ALCOSAN, McKees Rocks to settle lawsuit through mediation

click to enlarge ALCOSAN, McKees Rocks to settle lawsuit through mediation (2)
Robert Strovers, Wiki Commons
McKees Rocks

More than a year after McKees Rocks sued ALCOSAN over construction plans relating to its $2 billion Clean Water Plan, the parties have agreed to explore mediation.

The borough initially took the sanitary authority to court in March 2021, alleging plans to use a commercial real estate tract to sink a launch pit for an underwater tunnel would damage the economy and risk residents’ health.

ALCOSAN has continually maintained the plans are not set in stone, and sought to dismiss the case on the basis that the underlying claims as “speculative” takes on future events. But federal judge, J. Nicholas Ranjan, said in a May ruling that the case could continue because the underlying claims were valid.

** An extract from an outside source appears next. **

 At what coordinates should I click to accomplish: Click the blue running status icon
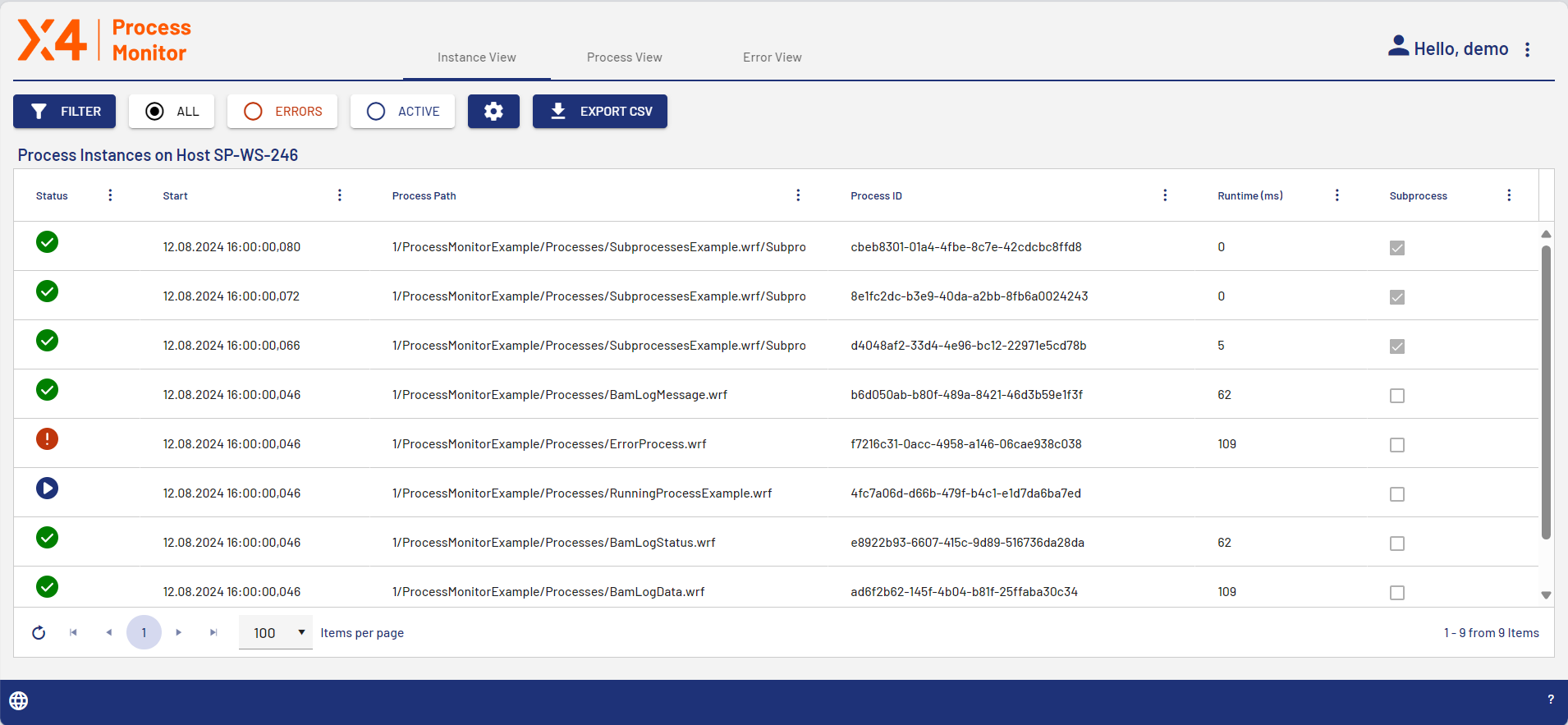(x=48, y=489)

Ranjan filed a court order on June 28 referring the case to a third-party mediator, scheduling a meeting for July 26.

McKees Rocks Council President Archie Brinza says he’s confident the borough will be awarded its main requests.

“We feel we’re right here and the courts are going to lean in our direction,” Brinza tells Pittsburgh City Paper. “[A]nd hopefully ALCOSAN will have to start being considerate of all the residents.”

“We’re sick of our getting walked over, we’re sick of being taken advantage of because that’s the status quo,” Brinza adds.

The borough’s biggest initial request was to prevent the former Crivelli Chevrolet dealership from being torn down, which officials argued would further stunt its struggling business community.

ALCOSAN bought the property for approximately $2 million in December 2020. Spokesperson Joseph Vallarian declined to disclose details at the time, other than confirming the site would be used to further the Clean Water Plan — a long-term project to reduce untreated sewage outflows into public waterways.

Brinza says ALCOSAN has since assured the borough it would not tear down the building, but he’s now asking that they sell up and return it to the tax rolls.

“Why hold that building hostage for 20 years?” says Brinza, who also says the borough has lost a sizable chunk of annual revenue since the tax-exempt sanitary authority took ownership.

In a response to questions about the mediation order, Vallarian says ALCOSAN’s policy prevents him from discussing details.

“All I can tell you is the Authority is participating in the mediation process as required by the judge in the federal court case,” says Vallarian.